**RECORDS SHOWN:**

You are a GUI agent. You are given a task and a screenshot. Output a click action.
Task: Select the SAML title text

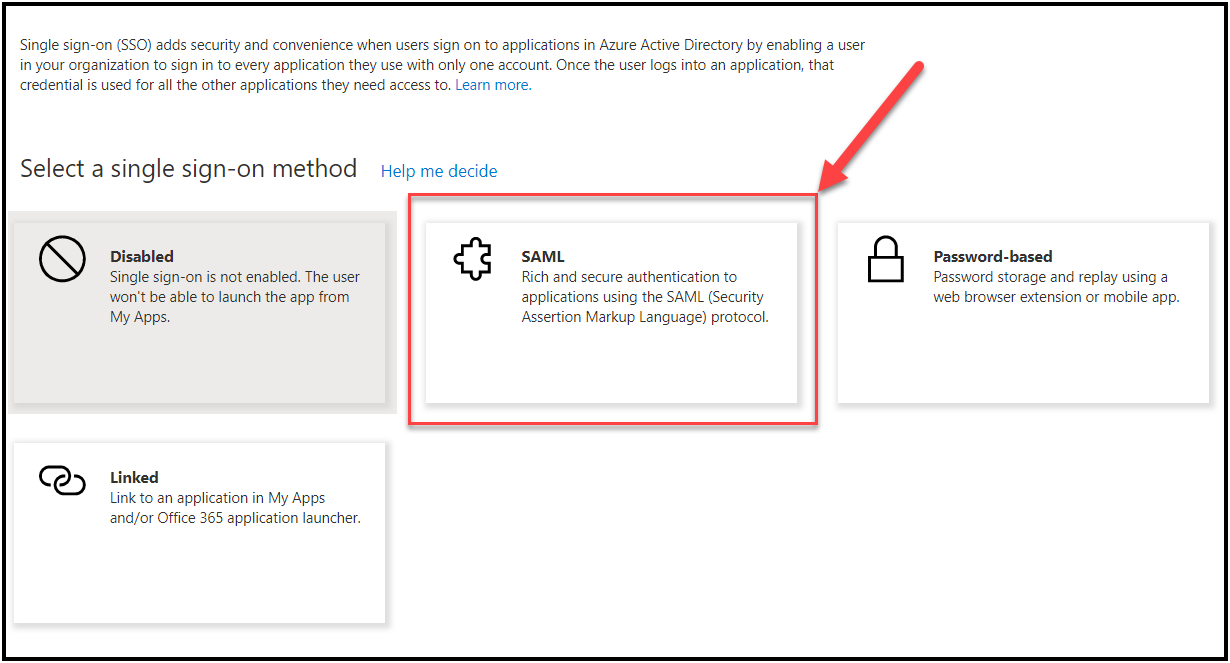543,256
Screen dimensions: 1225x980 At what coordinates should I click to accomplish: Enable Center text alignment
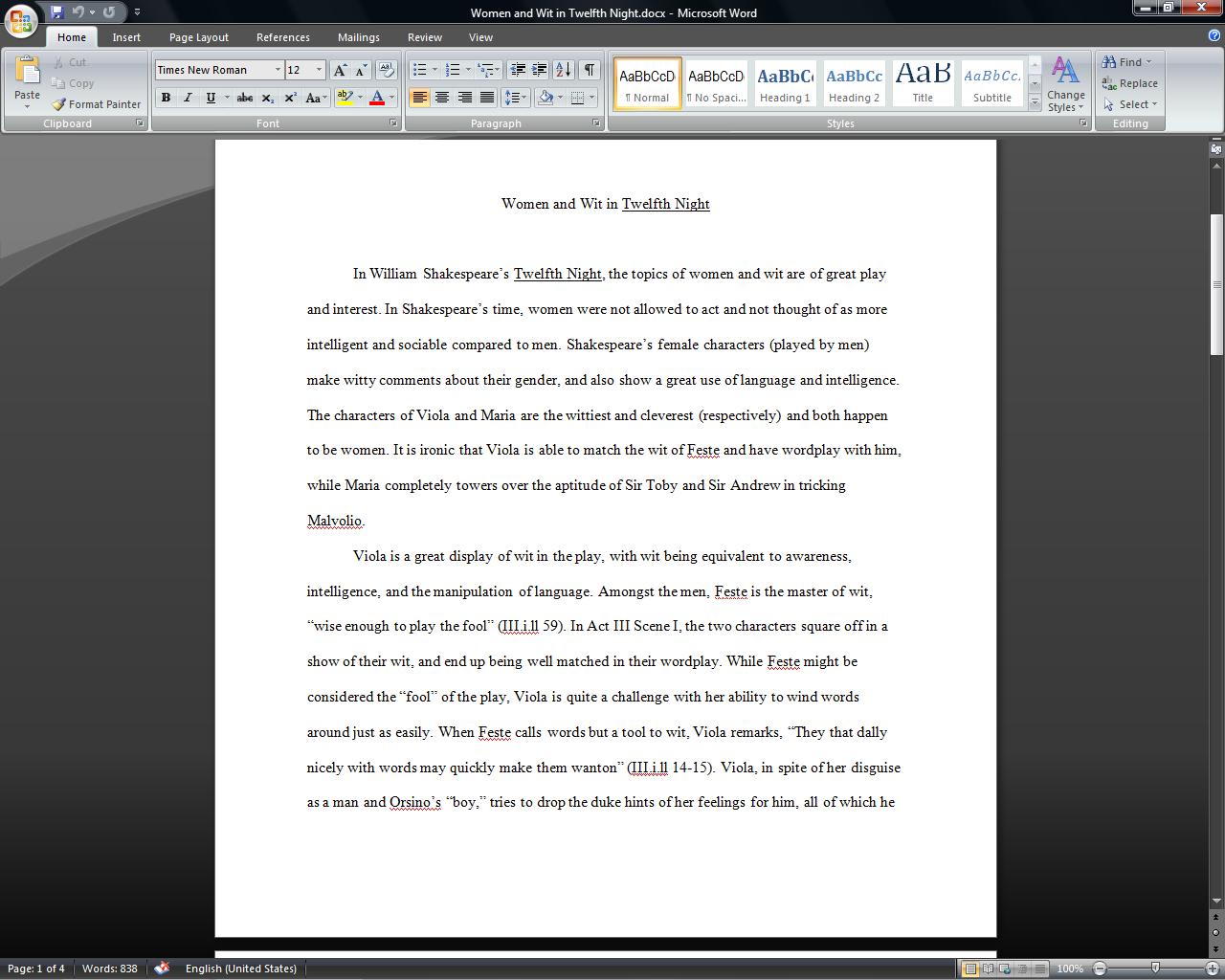tap(442, 98)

**EXERCISE GOAL:**
In the copy, only the lines from the one holding "Task: Select the SAML title text" through the end of the listing above should appear, retyped exactly, both ends included, with no pictures.

**ANSWER SECTION:**
Task: Select the SAML title text

543,256
Screen dimensions: 1225x980 At what coordinates should I click to accomplish: Enable Center text alignment
tap(442, 98)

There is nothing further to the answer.